DATA SUPPLIED>
------------------------------------------------

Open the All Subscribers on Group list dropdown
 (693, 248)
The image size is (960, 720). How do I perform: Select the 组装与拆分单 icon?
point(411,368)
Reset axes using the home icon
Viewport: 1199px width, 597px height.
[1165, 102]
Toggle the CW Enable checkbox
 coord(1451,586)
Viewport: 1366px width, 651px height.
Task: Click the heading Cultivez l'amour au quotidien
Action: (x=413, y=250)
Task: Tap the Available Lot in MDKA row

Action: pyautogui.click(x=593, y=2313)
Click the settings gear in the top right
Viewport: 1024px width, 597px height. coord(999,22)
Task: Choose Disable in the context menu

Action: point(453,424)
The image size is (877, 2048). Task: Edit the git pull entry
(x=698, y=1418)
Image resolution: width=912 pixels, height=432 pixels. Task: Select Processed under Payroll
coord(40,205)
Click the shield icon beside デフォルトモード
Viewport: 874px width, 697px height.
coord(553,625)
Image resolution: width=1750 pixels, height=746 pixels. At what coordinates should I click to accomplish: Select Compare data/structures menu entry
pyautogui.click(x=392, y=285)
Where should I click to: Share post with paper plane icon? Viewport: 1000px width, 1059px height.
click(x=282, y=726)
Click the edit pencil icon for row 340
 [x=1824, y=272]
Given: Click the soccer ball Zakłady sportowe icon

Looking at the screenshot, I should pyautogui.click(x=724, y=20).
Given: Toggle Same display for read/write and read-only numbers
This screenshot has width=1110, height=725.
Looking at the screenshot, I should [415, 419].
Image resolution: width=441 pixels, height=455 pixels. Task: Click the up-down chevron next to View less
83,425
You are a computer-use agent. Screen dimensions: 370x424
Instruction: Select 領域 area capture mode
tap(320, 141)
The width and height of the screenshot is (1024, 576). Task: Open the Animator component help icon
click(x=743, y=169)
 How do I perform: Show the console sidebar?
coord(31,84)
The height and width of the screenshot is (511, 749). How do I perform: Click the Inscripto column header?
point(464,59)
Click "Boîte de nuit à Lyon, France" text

------------------------------------------------

WHAT THIS TASK INVOLVES>
Repeat the material above precisely.

ANSWER FOR THE TASK>
Open the All Subscribers on Group list dropdown
 (693, 248)
The image size is (960, 720). How do I perform: Select the 组装与拆分单 icon?
point(411,368)
Reset axes using the home icon
Viewport: 1199px width, 597px height.
[1165, 102]
Toggle the CW Enable checkbox
 coord(1451,586)
Viewport: 1366px width, 651px height.
Task: Click the heading Cultivez l'amour au quotidien
Action: (x=413, y=250)
Task: Tap the Available Lot in MDKA row

Action: pyautogui.click(x=593, y=2313)
Click the settings gear in the top right
Viewport: 1024px width, 597px height. coord(999,22)
Task: Choose Disable in the context menu

Action: point(453,424)
The image size is (877, 2048). Task: Edit the git pull entry
(x=698, y=1418)
Image resolution: width=912 pixels, height=432 pixels. Task: Select Processed under Payroll
coord(40,205)
Click the shield icon beside デフォルトモード
Viewport: 874px width, 697px height.
coord(553,625)
Image resolution: width=1750 pixels, height=746 pixels. At what coordinates should I click to accomplish: Select Compare data/structures menu entry
pyautogui.click(x=392, y=285)
Where should I click to: Share post with paper plane icon? Viewport: 1000px width, 1059px height.
click(x=282, y=726)
Click the edit pencil icon for row 340
 [x=1824, y=272]
Given: Click the soccer ball Zakłady sportowe icon

Looking at the screenshot, I should pyautogui.click(x=724, y=20).
Given: Toggle Same display for read/write and read-only numbers
This screenshot has width=1110, height=725.
Looking at the screenshot, I should [415, 419].
Image resolution: width=441 pixels, height=455 pixels. Task: Click the up-down chevron next to View less
83,425
You are a computer-use agent. Screen dimensions: 370x424
Instruction: Select 領域 area capture mode
tap(320, 141)
The width and height of the screenshot is (1024, 576). Task: Open the Animator component help icon
click(x=743, y=169)
 How do I perform: Show the console sidebar?
coord(31,84)
The height and width of the screenshot is (511, 749). How do I perform: Click the Inscripto column header?
point(464,59)
Click "Boîte de nuit à Lyon, France" text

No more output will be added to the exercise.